Records from a dataset
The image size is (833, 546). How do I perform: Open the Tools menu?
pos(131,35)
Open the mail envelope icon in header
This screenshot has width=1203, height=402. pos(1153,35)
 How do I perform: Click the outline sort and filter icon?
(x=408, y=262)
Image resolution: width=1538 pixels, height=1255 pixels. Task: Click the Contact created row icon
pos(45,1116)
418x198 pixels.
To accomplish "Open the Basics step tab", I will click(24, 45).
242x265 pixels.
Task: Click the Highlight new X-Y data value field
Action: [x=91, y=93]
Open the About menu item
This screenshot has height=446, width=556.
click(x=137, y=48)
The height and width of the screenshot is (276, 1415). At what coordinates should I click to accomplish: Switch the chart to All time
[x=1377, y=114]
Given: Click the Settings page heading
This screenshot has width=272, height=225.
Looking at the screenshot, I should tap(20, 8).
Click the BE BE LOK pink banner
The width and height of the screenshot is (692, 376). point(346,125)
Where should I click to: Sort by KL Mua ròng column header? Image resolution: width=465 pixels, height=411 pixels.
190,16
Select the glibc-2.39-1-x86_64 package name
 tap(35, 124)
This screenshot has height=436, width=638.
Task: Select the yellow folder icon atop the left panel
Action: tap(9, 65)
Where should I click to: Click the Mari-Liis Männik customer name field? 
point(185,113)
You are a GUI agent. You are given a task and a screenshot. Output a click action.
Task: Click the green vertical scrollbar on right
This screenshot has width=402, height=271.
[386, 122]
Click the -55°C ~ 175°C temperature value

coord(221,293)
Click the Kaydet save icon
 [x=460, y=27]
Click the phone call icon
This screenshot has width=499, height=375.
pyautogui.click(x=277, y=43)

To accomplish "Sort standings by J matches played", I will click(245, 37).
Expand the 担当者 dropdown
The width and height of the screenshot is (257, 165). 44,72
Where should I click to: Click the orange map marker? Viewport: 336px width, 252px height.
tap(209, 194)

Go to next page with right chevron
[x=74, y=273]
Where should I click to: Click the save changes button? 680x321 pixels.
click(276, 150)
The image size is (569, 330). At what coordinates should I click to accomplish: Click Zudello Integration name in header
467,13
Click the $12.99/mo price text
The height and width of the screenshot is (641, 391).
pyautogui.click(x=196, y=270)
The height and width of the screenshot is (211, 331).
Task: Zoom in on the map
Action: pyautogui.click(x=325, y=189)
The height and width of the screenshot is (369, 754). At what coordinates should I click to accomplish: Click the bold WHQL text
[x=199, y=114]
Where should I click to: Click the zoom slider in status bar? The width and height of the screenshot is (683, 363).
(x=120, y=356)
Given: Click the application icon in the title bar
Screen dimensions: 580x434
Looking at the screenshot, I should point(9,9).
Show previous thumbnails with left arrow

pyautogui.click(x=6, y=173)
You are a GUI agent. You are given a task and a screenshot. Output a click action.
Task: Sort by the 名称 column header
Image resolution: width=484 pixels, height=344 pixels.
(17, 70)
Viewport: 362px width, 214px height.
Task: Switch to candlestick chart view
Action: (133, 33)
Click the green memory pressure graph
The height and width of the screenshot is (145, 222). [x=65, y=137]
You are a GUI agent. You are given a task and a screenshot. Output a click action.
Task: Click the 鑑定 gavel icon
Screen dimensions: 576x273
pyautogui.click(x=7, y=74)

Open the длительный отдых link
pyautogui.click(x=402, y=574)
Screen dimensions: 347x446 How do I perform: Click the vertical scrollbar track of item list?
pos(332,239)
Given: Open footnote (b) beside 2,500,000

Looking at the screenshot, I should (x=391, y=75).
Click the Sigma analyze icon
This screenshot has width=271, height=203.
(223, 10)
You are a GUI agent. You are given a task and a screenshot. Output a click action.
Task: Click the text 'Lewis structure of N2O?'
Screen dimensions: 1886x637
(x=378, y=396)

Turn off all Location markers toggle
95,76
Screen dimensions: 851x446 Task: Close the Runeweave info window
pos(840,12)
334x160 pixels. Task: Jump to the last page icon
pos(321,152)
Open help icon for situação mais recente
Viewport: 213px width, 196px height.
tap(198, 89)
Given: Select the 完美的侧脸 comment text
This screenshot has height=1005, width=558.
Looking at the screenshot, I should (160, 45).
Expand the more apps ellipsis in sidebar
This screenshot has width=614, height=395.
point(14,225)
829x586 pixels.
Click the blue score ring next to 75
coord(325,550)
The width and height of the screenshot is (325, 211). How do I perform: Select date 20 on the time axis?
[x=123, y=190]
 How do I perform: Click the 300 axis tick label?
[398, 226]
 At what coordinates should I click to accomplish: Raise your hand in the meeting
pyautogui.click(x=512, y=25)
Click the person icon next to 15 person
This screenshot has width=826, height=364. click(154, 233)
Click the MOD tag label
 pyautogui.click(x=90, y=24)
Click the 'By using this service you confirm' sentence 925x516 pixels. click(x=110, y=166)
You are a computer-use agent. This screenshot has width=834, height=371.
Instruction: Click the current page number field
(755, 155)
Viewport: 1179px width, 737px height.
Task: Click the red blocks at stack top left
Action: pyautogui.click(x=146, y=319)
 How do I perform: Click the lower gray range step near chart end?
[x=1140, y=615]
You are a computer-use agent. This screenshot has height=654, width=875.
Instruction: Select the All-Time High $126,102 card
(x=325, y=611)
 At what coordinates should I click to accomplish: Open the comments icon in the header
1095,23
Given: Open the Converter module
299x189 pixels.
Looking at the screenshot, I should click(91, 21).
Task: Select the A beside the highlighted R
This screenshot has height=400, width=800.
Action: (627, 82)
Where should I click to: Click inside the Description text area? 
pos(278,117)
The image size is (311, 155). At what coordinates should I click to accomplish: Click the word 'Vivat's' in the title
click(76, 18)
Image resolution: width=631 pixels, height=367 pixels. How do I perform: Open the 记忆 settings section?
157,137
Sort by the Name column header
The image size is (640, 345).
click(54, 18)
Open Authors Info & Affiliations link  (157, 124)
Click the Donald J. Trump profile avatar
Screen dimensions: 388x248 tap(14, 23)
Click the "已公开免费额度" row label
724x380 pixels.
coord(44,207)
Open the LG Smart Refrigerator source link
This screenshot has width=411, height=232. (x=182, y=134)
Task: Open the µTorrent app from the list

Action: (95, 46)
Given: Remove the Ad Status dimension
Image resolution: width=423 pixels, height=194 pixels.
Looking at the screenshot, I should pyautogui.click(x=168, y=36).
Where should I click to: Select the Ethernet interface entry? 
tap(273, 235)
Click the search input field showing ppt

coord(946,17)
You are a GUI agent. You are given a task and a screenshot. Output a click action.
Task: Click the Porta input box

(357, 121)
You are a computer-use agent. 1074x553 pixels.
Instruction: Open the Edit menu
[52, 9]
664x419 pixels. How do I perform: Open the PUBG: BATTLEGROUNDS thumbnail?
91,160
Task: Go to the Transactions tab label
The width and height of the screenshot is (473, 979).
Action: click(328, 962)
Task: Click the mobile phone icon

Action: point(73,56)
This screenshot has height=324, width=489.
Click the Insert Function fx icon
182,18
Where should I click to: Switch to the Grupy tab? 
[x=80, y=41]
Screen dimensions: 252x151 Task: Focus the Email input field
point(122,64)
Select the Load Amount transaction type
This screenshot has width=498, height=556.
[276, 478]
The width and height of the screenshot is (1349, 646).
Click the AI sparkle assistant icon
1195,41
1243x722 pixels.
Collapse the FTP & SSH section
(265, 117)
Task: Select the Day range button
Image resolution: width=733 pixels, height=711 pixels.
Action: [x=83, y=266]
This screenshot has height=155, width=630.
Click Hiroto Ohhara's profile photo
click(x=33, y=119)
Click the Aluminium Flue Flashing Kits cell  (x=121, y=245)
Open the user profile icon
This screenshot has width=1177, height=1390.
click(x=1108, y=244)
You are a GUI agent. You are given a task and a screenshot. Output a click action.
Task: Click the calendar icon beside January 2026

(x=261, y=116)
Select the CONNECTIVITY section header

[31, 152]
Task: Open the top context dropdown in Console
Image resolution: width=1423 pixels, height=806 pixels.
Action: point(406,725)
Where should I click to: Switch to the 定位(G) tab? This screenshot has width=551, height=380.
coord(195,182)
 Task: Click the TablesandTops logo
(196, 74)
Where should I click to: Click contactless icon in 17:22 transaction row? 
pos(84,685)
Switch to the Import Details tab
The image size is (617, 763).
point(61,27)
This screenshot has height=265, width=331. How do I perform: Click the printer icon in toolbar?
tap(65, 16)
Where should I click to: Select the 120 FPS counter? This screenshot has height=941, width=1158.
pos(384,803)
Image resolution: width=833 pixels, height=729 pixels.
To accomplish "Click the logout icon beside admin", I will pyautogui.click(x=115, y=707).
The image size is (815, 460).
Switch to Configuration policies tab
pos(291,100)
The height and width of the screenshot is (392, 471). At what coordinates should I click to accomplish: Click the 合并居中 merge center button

TO DO — Return only those lines of the records that contain the string "computer".

RESULT FOR THIS TASK —
You are a computer-use agent. This screenshot has width=834, height=371.
You are a computer-use agent. This screenshot has height=654, width=875.
You are a computer-use agent. 1074x553 pixels.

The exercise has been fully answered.